But Christians think that God Himself has taught us how to speak of Him. To say that it does not matter is to say either that all the masculine imagery is not inspired, is merely human in origin, or else that, though inspired, it is quite arbitrary and unessential. And this is surely intolerable: or, if tolerable, it is an argument not in favour of Christian priestesses but against Christianity. It is also surely based on a shallow view of imagery. Without drawing upon religion, we know from our poetical experience that image and apprehension cleave closer together than common sense is here prepared to admit; that a child who has been taught to pray to a Mother in Heaven would have a religious life radically different from that of a Christian child. And as image and apprehension are in an organic unity, so, for a Christian, are human body and human soul.
The innovators are really implying that sex is something superficial, irrelevant to the spiritual life.
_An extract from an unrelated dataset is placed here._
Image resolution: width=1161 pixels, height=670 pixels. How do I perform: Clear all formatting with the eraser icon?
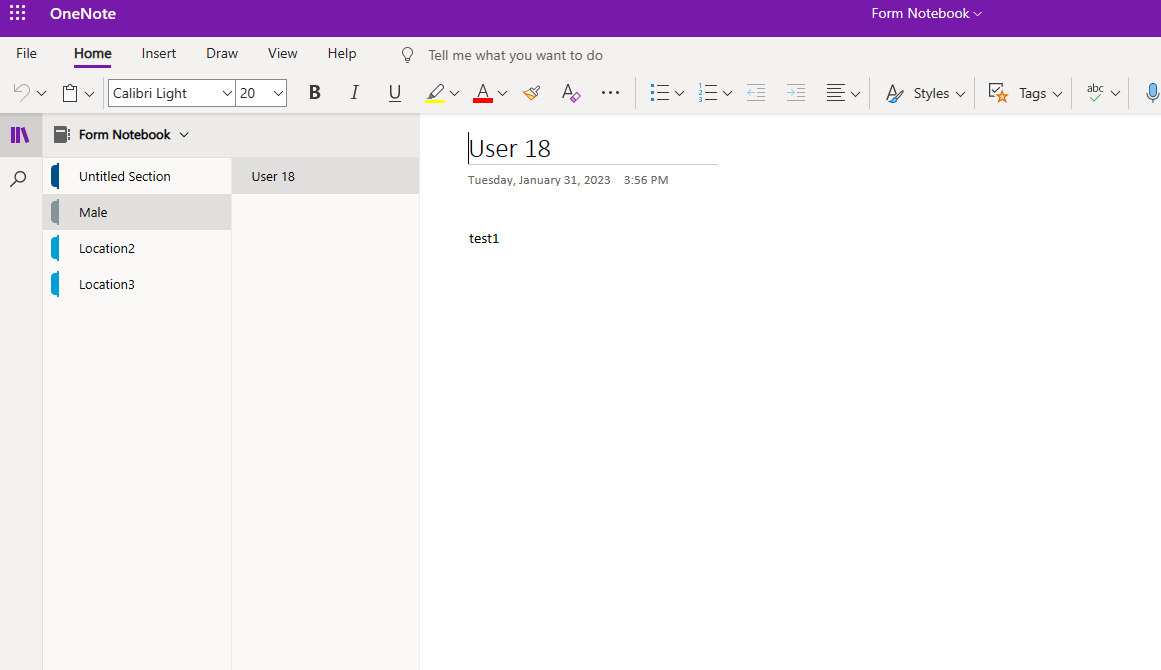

To say that men and women are equally eligible for a certain profession is to say that for the purposes of that profession their sex is irrelevant. We are, within that context, treating both as neuters.
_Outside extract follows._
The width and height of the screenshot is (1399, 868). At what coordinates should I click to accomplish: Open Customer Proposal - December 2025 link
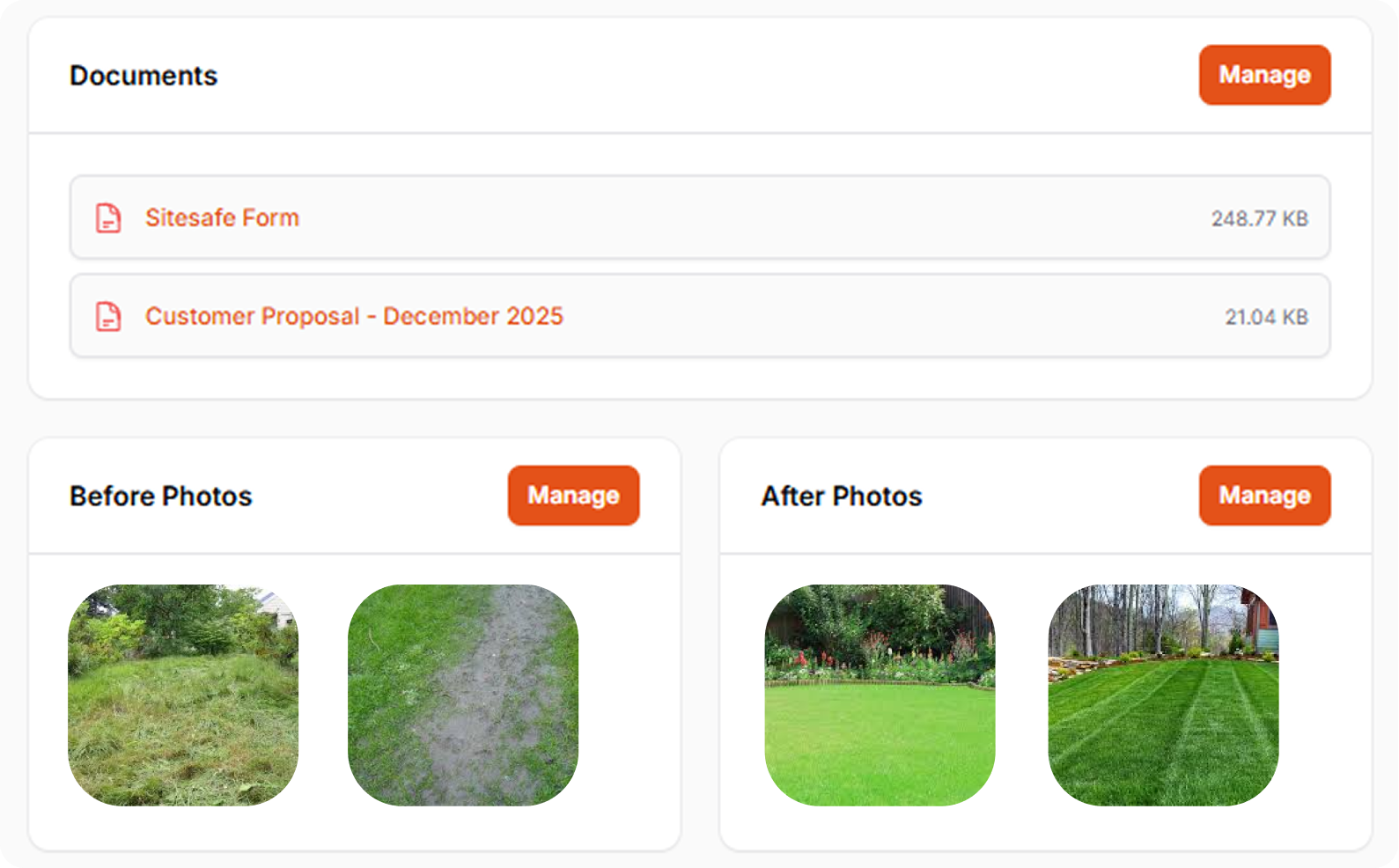click(354, 316)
As the State grows more like a hive or an ant-hill it needs an increasing number of workers who can be treated as neuters. This may be inevitable for our secular life. But in our Christian life we must return to reality. There we are not homogeneous units, but different and complementary organs of a mystical body. Lady Nunburnholme has claimed that the equality of men and women is a Christian principle. I do not remember the text in scripture nor the Fathers, nor Hooker, nor the Prayer Book which asserts it; but that is not here my point. The point is that unless “equal” means “interchangeable”, equality makes nothing for the priesthood of women. And the kind of equality which implies that the equals are interchangeable (like counters or identical machines) is, among humans, a legal fiction
The defeat of the motion in the CofE synod is a nasty blow for Rowan Williams – who strongly supported it – and, potentially, for his replacement, Justin Welby who now has to deal with Rev Rachel Weir and her ilk, whose desire to have synodical blessing on what appears to be an unseemly ambition to claw one’s way to the top has been thwarted. For five years, at least.